* **Document extract**:
......
US Life Expectancy Falls For First Time In Over 20 Years

Data released Thursday by the Centers for Disease Control and Prevention showed a 0.1 percent fall in life expectancy, compared to 2014.

The last time life expectancy in the United States fell was in 1993, at the height of the HIV/AIDS crisis. And it happened again in 2015, data released Thursday by the National Center for Health Statistics — a part of the Centers for Disease Control and Prevention (CDC) — showed.

At 78.8 years, overall life expectancy of the country’s population was 0.1 percent lower than in 2014. That amounts to 36.5 days, or over a month. After adjusting for ages, the total death rate went up 1.2 percent from 724.6 per 100,000 people to 733.1.

Males saw a 0.2 percent decline in life expectancy, from 76.5 years to 76.3 years, while females’ life expectancy fell 0.1 percent from 81.3 years to 81.2 years. The gap in the life expectancies of the two genders widened to 4.9 years.
......
* **Given material**:
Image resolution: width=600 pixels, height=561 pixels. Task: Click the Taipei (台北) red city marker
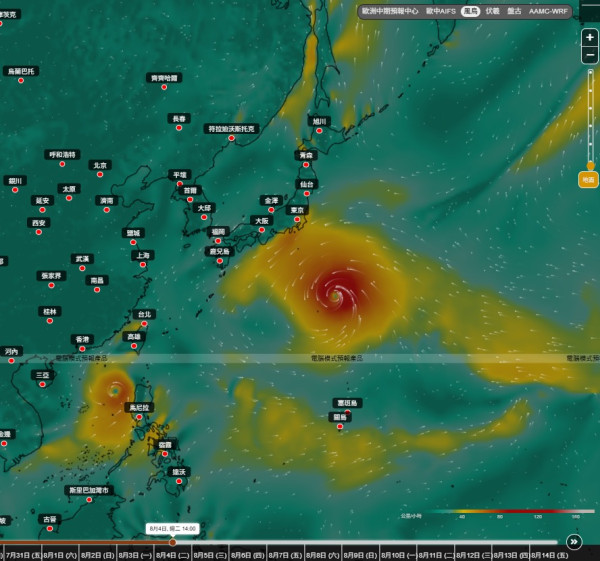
......
* **Work instruction 1**:
Decide whether each statement below agrees with the article on US life expectancy. Answer yes or no for each, and quote the deciding words from the article.
(a) Before 2015, life expectancy in the United States last fell in 1993.
(b) The National Center for Health Statistics is part of the Centers for Disease Control and Prevention.
(c) Life expectancy for females rose in 2015.
* **Work instruction 2**:
According to the article on US life expectancy, how wide did the gap between male and female life expectancies become?
* **Work instruction 3**:
From the article on US life expectancy, write out the part that opens with the words containing "US Life Expectancy" and closes with "compared to 2014.".

* **Final answer 1**:
(a) Yes: "The last time life expectancy in the United States fell was in 1993, at the height of the HIV/AIDS crisis."
(b) Yes: "the National Center for Health Statistics — a part of the Centers for Disease Control and Prevention (CDC)"
(c) No: "females’ life expectancy fell 0.1 percent from 81.3 years to 81.2 years"

* **Final answer 2**:
4.9 years.

* **Final answer 3**:
US Life Expectancy Falls For First Time In Over 20 Years

Data released Thursday by the Centers for Disease Control and Prevention showed a 0.1 percent fall in life expectancy, compared to 2014.